Effect on South East
It is therefore very possible that the South East in general will be at least as affected as London by the final Lyons’ recommendations. Superficially it appears peculiar that almost twice as many civil servants work in the South East (excluding London) as in the North East, when conversely the unemployment rate in the North East is twice as high as that in the South East.

But it must be noted that the total population of the North East is 2.5m against 8m in the South East and – the main civil service trade union, the Public and Commercial Services Union (PCS) points out – this is the main flaw with the proposal to redistribute the civil service. About 40% of the London and South East jobs are based in local offices where civil servants have to meet their “clients”.

Union Concerns
The unions have other concerns. A spokesman for the PCS said: “We recognise the regenerational benefits which come with relocation, creating jobs in the regions. But our concerns are that firstly any relocation and moving of people must be done on a voluntary basis. And it should not be just about driving down pay levels and introducing regional pay by the back door.” He added that the PCS was particularly unhappy about what he called the “breakneck speed” at which the review was being conducted.
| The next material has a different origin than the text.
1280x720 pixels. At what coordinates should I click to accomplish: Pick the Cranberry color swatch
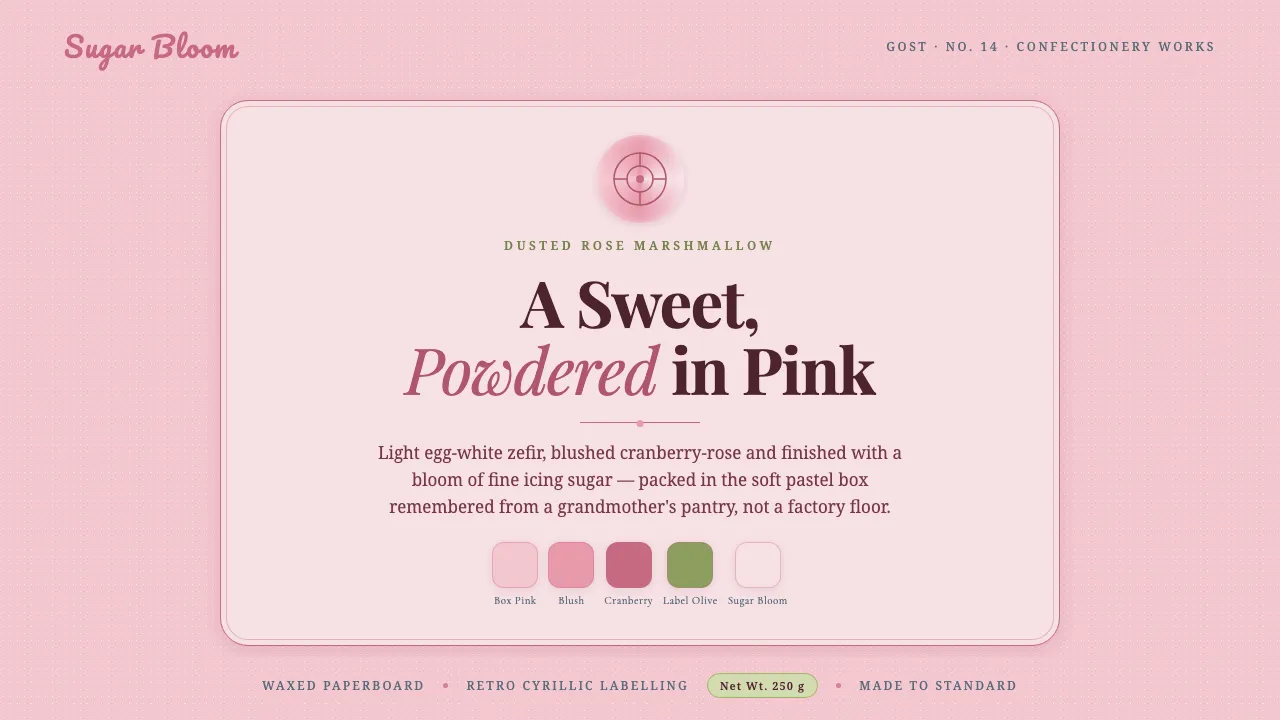point(629,565)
That pace makes it difficult for the unions to assess their members’ attitude to a move, which the Government claims is in part inspired by what is best for the workers themselves. But, like much else in the public service reform programme, the review has the breathless air of an initiative that the administration believes simply must be driven through urgently if the voters are to see improvements by the time of the next election. Uncomfortably for the Government, it also makes it much harder to maintain a partnership with its own staff and their unions.